■ Exercise instructions
Given the entries below, please return each one exactly.

====== Given records

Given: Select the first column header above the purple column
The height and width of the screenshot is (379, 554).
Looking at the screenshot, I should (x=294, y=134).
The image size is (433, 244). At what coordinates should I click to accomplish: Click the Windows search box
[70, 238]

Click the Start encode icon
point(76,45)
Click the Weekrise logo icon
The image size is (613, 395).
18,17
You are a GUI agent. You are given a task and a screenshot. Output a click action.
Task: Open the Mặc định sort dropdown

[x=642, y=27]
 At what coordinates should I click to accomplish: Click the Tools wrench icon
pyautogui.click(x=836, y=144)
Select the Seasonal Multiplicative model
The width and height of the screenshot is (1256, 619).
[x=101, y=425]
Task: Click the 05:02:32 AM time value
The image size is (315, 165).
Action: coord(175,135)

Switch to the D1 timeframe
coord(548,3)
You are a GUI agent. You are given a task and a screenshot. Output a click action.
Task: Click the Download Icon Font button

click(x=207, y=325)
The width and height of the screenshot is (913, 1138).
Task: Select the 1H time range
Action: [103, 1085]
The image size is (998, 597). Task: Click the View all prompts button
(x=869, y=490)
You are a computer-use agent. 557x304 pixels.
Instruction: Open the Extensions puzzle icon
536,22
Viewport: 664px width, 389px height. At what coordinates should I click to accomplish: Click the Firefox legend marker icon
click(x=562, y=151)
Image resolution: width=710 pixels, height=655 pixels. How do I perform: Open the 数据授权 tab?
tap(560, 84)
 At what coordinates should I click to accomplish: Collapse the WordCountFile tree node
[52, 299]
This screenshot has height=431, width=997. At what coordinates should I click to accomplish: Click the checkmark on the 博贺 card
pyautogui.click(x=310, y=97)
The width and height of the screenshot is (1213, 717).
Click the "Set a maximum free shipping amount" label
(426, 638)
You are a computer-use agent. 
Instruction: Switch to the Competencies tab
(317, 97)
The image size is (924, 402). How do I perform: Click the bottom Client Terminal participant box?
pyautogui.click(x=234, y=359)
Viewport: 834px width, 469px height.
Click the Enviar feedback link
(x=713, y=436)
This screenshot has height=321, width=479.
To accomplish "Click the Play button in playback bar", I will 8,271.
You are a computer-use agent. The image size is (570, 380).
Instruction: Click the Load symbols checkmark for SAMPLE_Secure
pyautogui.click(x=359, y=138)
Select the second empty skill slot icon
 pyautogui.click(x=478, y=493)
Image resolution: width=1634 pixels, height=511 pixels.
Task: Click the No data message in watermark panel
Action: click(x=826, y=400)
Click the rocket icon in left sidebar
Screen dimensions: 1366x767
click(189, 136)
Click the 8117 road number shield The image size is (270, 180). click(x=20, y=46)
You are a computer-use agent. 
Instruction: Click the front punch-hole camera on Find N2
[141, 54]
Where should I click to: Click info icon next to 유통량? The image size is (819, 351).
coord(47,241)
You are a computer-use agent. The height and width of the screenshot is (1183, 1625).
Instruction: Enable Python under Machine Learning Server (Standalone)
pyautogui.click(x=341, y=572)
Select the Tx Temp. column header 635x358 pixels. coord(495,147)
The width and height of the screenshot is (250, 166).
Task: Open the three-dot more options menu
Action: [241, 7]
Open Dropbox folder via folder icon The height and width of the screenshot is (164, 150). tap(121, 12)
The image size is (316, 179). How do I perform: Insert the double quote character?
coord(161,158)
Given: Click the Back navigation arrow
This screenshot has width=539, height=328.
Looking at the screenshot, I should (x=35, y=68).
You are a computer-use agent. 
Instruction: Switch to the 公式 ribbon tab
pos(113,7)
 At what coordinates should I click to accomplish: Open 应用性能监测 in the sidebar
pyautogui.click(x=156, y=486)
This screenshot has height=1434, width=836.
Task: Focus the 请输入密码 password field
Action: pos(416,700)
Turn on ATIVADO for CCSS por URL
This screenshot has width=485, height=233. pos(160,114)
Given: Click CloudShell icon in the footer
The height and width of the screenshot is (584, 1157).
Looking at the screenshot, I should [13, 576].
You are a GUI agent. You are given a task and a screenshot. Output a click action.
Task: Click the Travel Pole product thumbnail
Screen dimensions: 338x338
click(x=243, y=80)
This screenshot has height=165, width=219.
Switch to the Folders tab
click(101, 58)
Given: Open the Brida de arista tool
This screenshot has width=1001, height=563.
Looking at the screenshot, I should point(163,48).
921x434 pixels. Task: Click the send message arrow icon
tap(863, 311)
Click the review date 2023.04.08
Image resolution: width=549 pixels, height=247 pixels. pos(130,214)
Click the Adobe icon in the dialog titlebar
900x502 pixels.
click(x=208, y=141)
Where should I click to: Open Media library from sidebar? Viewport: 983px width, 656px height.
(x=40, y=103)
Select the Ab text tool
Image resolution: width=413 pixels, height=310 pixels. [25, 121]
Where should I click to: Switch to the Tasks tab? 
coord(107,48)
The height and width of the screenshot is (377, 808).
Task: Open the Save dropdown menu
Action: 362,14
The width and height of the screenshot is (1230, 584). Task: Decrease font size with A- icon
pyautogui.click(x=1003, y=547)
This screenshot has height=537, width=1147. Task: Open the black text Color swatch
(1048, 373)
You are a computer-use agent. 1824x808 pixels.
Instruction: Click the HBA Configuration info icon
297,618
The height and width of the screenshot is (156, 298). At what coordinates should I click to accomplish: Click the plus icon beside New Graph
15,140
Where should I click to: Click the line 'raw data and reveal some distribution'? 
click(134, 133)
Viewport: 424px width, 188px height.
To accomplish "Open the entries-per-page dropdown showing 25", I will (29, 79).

============

■ Answer below
Given: Select the first column header above the purple column
The height and width of the screenshot is (379, 554).
Looking at the screenshot, I should (x=294, y=134).
The image size is (433, 244). At what coordinates should I click to accomplish: Click the Windows search box
[70, 238]

Click the Start encode icon
point(76,45)
Click the Weekrise logo icon
The image size is (613, 395).
18,17
You are a GUI agent. You are given a task and a screenshot. Output a click action.
Task: Open the Mặc định sort dropdown

[x=642, y=27]
 At what coordinates should I click to accomplish: Click the Tools wrench icon
pyautogui.click(x=836, y=144)
Select the Seasonal Multiplicative model
The width and height of the screenshot is (1256, 619).
[x=101, y=425]
Task: Click the 05:02:32 AM time value
The image size is (315, 165).
Action: coord(175,135)

Switch to the D1 timeframe
coord(548,3)
You are a GUI agent. You are given a task and a screenshot. Output a click action.
Task: Click the Download Icon Font button

click(x=207, y=325)
The width and height of the screenshot is (913, 1138).
Task: Select the 1H time range
Action: [103, 1085]
The image size is (998, 597). Task: Click the View all prompts button
(x=869, y=490)
You are a computer-use agent. 557x304 pixels.
Instruction: Open the Extensions puzzle icon
536,22
Viewport: 664px width, 389px height. At what coordinates should I click to accomplish: Click the Firefox legend marker icon
click(x=562, y=151)
Image resolution: width=710 pixels, height=655 pixels. How do I perform: Open the 数据授权 tab?
tap(560, 84)
 At what coordinates should I click to accomplish: Collapse the WordCountFile tree node
[52, 299]
This screenshot has height=431, width=997. At what coordinates should I click to accomplish: Click the checkmark on the 博贺 card
pyautogui.click(x=310, y=97)
The width and height of the screenshot is (1213, 717).
Click the "Set a maximum free shipping amount" label
(426, 638)
You are a computer-use agent. 
Instruction: Switch to the Competencies tab
(317, 97)
The image size is (924, 402). How do I perform: Click the bottom Client Terminal participant box?
pyautogui.click(x=234, y=359)
Viewport: 834px width, 469px height.
Click the Enviar feedback link
(x=713, y=436)
This screenshot has height=321, width=479.
To accomplish "Click the Play button in playback bar", I will 8,271.
You are a computer-use agent. The image size is (570, 380).
Instruction: Click the Load symbols checkmark for SAMPLE_Secure
pyautogui.click(x=359, y=138)
Select the second empty skill slot icon
 pyautogui.click(x=478, y=493)
Image resolution: width=1634 pixels, height=511 pixels.
Task: Click the No data message in watermark panel
Action: click(x=826, y=400)
Click the rocket icon in left sidebar
Screen dimensions: 1366x767
click(189, 136)
Click the 8117 road number shield The image size is (270, 180). click(x=20, y=46)
You are a computer-use agent. 
Instruction: Click the front punch-hole camera on Find N2
[141, 54]
Where should I click to: Click info icon next to 유통량? The image size is (819, 351).
coord(47,241)
You are a computer-use agent. The height and width of the screenshot is (1183, 1625).
Instruction: Enable Python under Machine Learning Server (Standalone)
pyautogui.click(x=341, y=572)
Select the Tx Temp. column header 635x358 pixels. coord(495,147)
The width and height of the screenshot is (250, 166).
Task: Open the three-dot more options menu
Action: [241, 7]
Open Dropbox folder via folder icon The height and width of the screenshot is (164, 150). tap(121, 12)
The image size is (316, 179). How do I perform: Insert the double quote character?
coord(161,158)
Given: Click the Back navigation arrow
This screenshot has width=539, height=328.
Looking at the screenshot, I should (x=35, y=68).
You are a computer-use agent. 
Instruction: Switch to the 公式 ribbon tab
pos(113,7)
 At what coordinates should I click to accomplish: Open 应用性能监测 in the sidebar
pyautogui.click(x=156, y=486)
This screenshot has height=1434, width=836.
Task: Focus the 请输入密码 password field
Action: pos(416,700)
Turn on ATIVADO for CCSS por URL
This screenshot has width=485, height=233. pos(160,114)
Given: Click CloudShell icon in the footer
The height and width of the screenshot is (584, 1157).
Looking at the screenshot, I should [13, 576].
You are a GUI agent. You are given a task and a screenshot. Output a click action.
Task: Click the Travel Pole product thumbnail
Screen dimensions: 338x338
click(x=243, y=80)
This screenshot has height=165, width=219.
Switch to the Folders tab
click(101, 58)
Given: Open the Brida de arista tool
This screenshot has width=1001, height=563.
Looking at the screenshot, I should point(163,48).
921x434 pixels. Task: Click the send message arrow icon
tap(863, 311)
Click the review date 2023.04.08
Image resolution: width=549 pixels, height=247 pixels. pos(130,214)
Click the Adobe icon in the dialog titlebar
900x502 pixels.
click(x=208, y=141)
Where should I click to: Open Media library from sidebar? Viewport: 983px width, 656px height.
(x=40, y=103)
Select the Ab text tool
Image resolution: width=413 pixels, height=310 pixels. [25, 121]
Where should I click to: Switch to the Tasks tab? 
coord(107,48)
The height and width of the screenshot is (377, 808).
Task: Open the Save dropdown menu
Action: 362,14
The width and height of the screenshot is (1230, 584). Task: Decrease font size with A- icon
pyautogui.click(x=1003, y=547)
This screenshot has height=537, width=1147. Task: Open the black text Color swatch
(1048, 373)
You are a computer-use agent. 1824x808 pixels.
Instruction: Click the HBA Configuration info icon
297,618
The height and width of the screenshot is (156, 298). At what coordinates should I click to accomplish: Click the plus icon beside New Graph
15,140
Where should I click to: Click the line 'raw data and reveal some distribution'? 
click(134, 133)
Viewport: 424px width, 188px height.
To accomplish "Open the entries-per-page dropdown showing 25", I will (29, 79).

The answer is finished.